This talk explains how to build trust when confidence inside an organization has been damaged by leadership failure, cultural issues, or public crisis. The speaker argues that trust sits under everything a company does. Once it breaks, performance, morale, and credibility start to fall with it. Using Uber as the central example, she shows that even companies under extreme pressure can recover if leaders understand what trust is made of and take direct action.
Her framework is simple. Trust depends on three things: authenticity, logic, and empathy. People trust leaders when they feel they are real, when their thinking is clear, and when they show genuine care for others. If one of those three weakens, trust becomes unstable. The talk is practical because it does not stay at the theory level.

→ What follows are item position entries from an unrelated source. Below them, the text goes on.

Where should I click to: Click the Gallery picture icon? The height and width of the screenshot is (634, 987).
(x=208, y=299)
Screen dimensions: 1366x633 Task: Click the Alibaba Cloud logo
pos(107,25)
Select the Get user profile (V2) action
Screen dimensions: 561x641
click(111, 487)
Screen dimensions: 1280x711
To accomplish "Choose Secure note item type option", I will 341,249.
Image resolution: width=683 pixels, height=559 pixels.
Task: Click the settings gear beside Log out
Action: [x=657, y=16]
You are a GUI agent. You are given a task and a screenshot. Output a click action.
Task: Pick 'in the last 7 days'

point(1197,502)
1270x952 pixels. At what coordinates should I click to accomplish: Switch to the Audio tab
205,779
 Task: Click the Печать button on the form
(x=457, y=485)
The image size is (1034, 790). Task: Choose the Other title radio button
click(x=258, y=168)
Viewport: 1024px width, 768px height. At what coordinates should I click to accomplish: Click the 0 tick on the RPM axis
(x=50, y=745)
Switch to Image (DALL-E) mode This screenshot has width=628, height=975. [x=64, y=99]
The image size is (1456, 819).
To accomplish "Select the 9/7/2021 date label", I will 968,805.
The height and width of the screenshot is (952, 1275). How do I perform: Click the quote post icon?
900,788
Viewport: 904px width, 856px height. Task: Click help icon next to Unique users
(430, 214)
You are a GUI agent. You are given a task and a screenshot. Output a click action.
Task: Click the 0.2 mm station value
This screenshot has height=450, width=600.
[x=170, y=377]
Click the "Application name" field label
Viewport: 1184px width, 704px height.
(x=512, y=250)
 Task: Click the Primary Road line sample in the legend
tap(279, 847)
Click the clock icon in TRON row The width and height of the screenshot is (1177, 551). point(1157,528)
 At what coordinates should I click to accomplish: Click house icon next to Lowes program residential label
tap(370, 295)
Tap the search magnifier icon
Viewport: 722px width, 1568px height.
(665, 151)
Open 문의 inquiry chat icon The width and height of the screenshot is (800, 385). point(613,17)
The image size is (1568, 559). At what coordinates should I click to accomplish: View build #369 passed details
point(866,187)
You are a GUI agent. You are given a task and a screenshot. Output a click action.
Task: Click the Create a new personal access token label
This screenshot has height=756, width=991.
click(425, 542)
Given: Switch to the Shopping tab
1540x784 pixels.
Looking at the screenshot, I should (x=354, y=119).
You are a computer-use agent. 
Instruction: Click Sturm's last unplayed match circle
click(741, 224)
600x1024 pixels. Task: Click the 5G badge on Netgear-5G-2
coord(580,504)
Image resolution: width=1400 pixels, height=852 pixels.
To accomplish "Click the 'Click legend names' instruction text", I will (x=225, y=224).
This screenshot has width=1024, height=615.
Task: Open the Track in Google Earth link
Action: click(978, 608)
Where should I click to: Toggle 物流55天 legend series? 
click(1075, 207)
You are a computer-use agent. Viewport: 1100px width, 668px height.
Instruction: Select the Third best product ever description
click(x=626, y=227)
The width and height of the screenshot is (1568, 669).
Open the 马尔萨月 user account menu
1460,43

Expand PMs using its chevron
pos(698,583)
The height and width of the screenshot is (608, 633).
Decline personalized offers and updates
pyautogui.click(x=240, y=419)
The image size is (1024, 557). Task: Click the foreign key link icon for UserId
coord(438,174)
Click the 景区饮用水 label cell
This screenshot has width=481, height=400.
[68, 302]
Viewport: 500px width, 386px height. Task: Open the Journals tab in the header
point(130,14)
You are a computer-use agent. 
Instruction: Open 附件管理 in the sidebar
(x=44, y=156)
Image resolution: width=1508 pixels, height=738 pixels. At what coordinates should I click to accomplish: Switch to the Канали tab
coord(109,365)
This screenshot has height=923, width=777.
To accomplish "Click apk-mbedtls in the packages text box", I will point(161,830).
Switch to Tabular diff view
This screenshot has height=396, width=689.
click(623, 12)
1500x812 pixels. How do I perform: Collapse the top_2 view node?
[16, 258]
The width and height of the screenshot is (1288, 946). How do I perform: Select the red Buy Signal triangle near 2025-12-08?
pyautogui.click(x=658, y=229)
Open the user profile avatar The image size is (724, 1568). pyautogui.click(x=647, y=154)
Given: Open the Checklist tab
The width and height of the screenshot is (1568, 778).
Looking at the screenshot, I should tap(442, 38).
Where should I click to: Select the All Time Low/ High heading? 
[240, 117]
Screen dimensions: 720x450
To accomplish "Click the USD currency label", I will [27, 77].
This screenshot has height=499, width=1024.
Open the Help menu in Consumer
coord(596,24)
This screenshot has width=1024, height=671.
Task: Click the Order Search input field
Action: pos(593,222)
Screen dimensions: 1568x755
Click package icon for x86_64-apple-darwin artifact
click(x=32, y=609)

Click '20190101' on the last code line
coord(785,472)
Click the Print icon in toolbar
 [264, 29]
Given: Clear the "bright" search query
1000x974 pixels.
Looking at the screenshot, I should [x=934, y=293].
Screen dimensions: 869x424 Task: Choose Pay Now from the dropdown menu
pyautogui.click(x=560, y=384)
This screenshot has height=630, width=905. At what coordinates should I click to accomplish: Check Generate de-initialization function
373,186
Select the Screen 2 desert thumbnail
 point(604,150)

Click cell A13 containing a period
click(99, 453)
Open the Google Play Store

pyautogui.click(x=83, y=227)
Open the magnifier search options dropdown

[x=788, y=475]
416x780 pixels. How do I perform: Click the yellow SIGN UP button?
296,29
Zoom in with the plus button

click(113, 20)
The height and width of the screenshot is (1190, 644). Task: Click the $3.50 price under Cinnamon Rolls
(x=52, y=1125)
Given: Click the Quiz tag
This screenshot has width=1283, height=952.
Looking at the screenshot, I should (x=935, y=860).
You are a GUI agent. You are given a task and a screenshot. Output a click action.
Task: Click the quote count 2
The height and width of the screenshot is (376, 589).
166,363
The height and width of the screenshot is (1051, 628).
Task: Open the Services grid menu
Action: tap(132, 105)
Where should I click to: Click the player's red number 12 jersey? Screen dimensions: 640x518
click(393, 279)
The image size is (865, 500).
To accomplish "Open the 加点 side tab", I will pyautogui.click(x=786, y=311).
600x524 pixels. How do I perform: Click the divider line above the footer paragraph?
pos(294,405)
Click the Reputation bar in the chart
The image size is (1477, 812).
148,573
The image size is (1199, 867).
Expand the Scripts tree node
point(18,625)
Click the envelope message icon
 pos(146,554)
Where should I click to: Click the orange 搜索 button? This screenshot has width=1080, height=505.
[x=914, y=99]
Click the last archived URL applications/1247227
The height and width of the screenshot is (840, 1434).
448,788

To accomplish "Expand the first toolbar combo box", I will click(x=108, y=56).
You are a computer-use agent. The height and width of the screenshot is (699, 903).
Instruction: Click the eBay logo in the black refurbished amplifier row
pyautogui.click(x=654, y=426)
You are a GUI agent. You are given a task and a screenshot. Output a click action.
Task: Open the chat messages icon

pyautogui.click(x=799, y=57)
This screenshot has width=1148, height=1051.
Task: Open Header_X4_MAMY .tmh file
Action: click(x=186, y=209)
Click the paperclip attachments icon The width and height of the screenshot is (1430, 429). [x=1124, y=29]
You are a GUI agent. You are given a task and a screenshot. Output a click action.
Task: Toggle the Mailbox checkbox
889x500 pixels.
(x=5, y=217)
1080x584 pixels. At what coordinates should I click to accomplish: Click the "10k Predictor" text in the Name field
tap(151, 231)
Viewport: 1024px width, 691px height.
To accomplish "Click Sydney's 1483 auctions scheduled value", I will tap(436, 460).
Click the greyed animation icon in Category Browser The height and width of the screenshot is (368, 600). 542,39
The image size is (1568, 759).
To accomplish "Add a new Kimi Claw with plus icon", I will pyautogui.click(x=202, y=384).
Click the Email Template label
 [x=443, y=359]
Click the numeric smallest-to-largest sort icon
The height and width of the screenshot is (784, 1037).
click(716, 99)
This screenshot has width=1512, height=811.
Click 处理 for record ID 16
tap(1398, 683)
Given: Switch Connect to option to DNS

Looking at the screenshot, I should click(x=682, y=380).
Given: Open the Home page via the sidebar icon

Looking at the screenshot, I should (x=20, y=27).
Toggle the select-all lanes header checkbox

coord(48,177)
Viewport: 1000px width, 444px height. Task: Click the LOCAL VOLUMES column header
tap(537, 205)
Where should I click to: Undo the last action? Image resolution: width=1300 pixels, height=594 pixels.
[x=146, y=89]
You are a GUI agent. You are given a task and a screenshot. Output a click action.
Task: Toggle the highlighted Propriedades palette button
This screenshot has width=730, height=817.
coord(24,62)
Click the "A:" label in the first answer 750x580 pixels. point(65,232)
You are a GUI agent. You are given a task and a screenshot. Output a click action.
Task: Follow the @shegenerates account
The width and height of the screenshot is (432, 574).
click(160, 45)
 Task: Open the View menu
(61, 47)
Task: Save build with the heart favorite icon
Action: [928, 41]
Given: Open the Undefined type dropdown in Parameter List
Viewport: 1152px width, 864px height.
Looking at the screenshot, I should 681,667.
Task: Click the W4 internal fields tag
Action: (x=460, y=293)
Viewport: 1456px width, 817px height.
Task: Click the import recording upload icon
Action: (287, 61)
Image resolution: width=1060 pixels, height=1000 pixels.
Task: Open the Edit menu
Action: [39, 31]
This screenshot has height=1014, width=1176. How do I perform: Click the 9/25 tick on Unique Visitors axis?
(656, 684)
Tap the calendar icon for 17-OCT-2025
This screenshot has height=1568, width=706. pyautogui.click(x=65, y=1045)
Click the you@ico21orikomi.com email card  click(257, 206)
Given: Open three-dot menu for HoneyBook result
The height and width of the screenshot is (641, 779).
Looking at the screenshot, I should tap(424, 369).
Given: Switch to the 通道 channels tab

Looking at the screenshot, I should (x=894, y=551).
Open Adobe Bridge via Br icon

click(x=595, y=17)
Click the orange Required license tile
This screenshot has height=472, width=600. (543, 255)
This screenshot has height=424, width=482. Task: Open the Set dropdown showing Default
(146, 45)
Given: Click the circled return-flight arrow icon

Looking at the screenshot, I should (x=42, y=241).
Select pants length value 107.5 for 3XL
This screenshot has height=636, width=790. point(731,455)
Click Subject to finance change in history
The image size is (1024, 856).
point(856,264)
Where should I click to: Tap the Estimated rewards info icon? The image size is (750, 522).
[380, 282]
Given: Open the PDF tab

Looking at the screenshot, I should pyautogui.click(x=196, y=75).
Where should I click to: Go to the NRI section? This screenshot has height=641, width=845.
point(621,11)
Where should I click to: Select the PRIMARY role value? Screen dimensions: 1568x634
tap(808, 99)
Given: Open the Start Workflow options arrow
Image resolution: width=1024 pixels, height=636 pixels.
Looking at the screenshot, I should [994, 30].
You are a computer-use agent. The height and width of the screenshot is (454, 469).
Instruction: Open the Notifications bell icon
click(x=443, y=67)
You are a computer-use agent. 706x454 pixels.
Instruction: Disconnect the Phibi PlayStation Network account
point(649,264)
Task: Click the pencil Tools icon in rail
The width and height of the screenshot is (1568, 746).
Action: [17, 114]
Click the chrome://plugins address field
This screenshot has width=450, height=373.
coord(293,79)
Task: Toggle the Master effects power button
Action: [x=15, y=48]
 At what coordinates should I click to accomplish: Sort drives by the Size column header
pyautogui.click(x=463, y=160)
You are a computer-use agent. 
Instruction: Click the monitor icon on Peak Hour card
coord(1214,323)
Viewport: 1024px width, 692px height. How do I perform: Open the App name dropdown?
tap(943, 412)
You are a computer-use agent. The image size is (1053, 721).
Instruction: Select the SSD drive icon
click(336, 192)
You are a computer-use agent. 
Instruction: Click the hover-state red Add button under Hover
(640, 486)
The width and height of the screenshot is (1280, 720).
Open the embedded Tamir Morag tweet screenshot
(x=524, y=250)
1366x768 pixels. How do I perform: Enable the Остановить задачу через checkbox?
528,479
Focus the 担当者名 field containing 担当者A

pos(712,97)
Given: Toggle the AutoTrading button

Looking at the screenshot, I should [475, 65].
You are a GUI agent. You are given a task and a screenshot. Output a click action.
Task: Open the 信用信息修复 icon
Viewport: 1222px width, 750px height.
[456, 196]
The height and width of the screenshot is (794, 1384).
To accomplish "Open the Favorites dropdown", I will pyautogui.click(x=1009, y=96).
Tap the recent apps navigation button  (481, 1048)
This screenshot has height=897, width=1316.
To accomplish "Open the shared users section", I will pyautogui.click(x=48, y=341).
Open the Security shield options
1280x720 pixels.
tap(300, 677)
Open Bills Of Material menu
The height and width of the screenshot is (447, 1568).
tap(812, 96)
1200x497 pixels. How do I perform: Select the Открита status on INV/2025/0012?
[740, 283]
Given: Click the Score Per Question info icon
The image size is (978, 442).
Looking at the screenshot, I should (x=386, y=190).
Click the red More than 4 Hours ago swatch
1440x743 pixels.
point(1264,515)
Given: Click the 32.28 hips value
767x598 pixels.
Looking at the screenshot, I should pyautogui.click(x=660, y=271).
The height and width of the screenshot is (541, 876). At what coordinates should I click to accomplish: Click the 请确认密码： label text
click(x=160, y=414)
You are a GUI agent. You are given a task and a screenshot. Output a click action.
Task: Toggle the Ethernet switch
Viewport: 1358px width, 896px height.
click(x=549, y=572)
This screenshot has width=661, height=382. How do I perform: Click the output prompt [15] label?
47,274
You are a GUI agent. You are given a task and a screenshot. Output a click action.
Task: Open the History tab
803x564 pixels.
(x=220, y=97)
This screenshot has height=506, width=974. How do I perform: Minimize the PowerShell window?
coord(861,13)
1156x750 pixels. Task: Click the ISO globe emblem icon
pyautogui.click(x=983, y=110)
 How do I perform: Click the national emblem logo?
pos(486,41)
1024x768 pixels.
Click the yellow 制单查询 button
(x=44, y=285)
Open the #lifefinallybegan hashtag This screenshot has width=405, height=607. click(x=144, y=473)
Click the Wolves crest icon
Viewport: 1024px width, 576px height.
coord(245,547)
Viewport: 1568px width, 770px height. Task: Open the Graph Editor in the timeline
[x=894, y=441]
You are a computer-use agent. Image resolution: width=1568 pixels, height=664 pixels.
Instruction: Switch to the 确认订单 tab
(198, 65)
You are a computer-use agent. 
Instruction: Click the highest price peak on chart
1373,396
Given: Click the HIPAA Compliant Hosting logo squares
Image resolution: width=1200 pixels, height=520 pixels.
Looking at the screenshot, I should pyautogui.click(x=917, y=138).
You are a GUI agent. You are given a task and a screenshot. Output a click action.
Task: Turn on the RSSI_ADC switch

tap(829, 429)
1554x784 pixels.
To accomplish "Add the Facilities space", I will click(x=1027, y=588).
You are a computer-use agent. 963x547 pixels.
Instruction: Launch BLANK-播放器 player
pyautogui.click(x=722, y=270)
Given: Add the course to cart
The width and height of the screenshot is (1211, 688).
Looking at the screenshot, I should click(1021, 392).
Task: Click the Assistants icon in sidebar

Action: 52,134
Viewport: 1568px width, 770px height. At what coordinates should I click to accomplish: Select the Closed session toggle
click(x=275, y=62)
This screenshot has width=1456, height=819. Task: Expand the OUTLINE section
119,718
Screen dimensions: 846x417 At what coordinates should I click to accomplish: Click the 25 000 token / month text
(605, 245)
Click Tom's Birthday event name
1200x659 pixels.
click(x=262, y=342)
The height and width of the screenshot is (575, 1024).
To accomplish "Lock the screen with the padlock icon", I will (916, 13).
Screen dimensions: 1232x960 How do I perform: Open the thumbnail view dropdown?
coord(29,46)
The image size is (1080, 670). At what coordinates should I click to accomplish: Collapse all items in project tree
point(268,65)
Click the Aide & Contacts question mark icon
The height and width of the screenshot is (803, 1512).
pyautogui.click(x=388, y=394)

It focuses on how to build trust through daily behavior and leadership choices.
She says empathy is the most common failure point. People become distracted, overloaded, and too focused on their own pressure to fully engage with others. Her advice is to identify the moments where distraction replaces presence, then remove barriers that block connection, especially phones and divided attention in meetings.
Logic is the second weak point. Sometimes the issue is not bad thinking but poor communication. Her fix is clear: start with the point first, then explain the supporting evidence. This helps people understand the message quickly and strengthens confidence in the speaker.
Authenticity is the hardest part because many people feel pressure to hide what makes them different. She argues that this damages trust and limits growth. Leaders must create environments where people can speak and act as themselves without penalty. In the end, the talk shows how to build trust by strengthening empathy, improving communication, and making authenticity welcome inside the culture.